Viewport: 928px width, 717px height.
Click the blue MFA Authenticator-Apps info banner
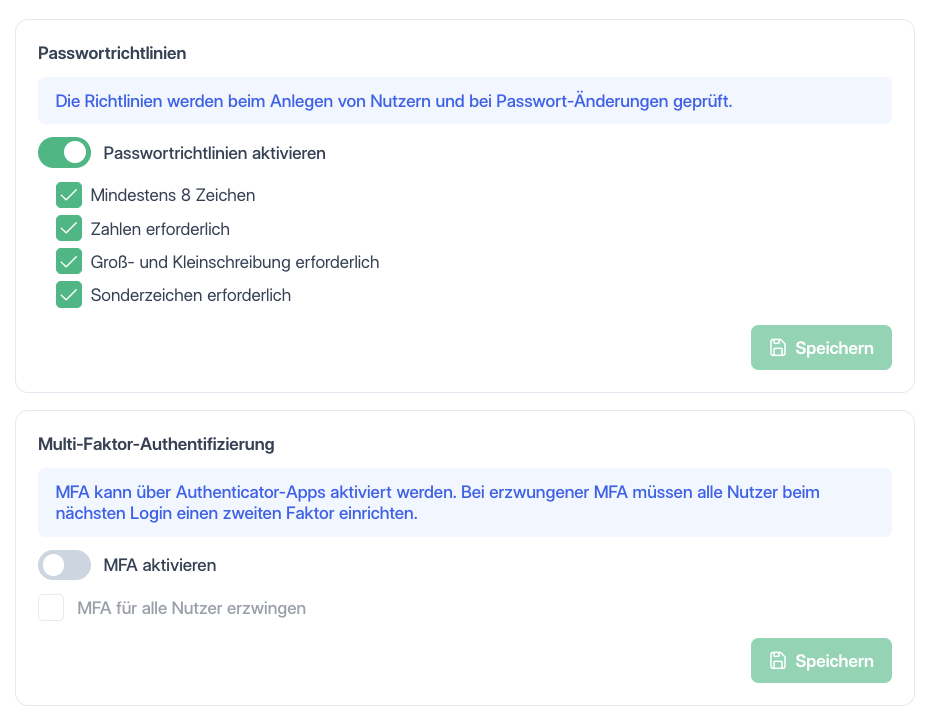465,503
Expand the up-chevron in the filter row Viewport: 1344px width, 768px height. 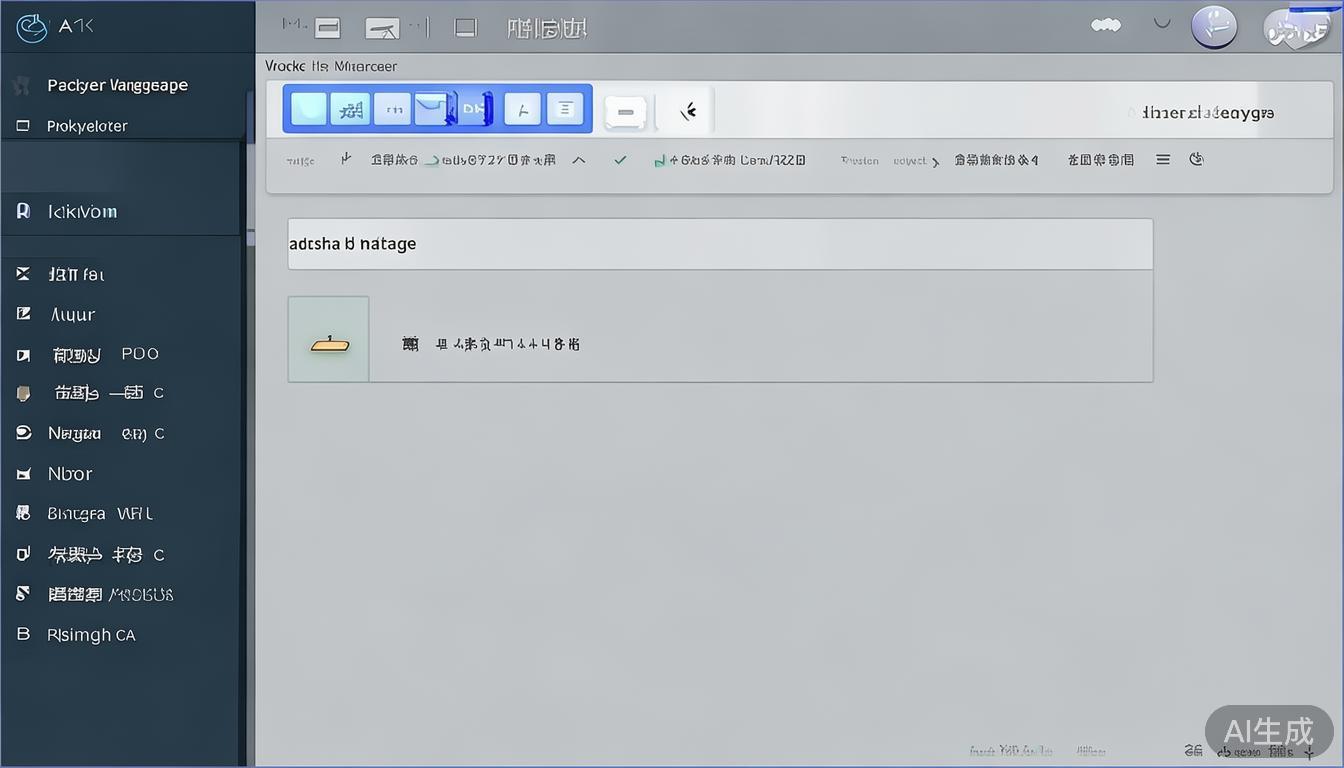point(578,160)
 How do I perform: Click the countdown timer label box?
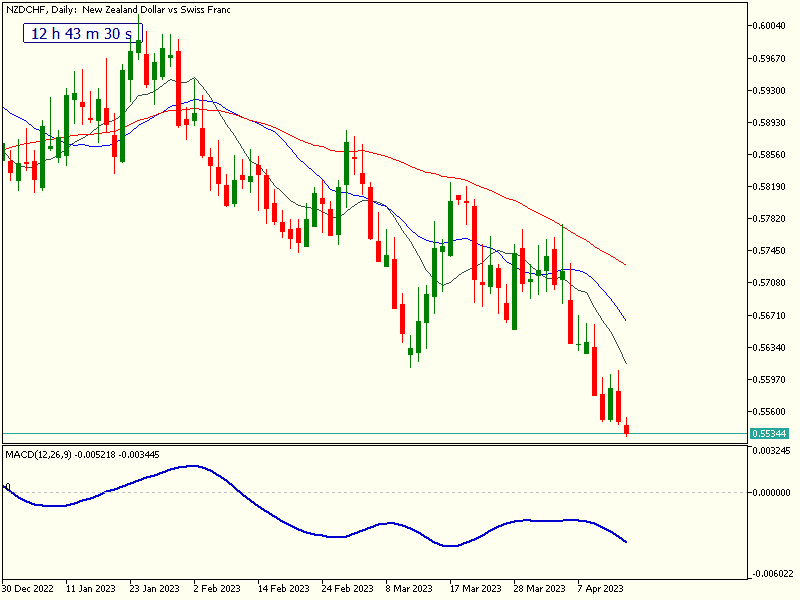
..............................
- **Written exercise**
Find every line in the listing above that contains the word "Click", matching case exactly, and copy each of those lines.

- **Completed exercise**
Click the blue MFA Authenticator-Apps info banner
 How do I perform: Click the countdown timer label box?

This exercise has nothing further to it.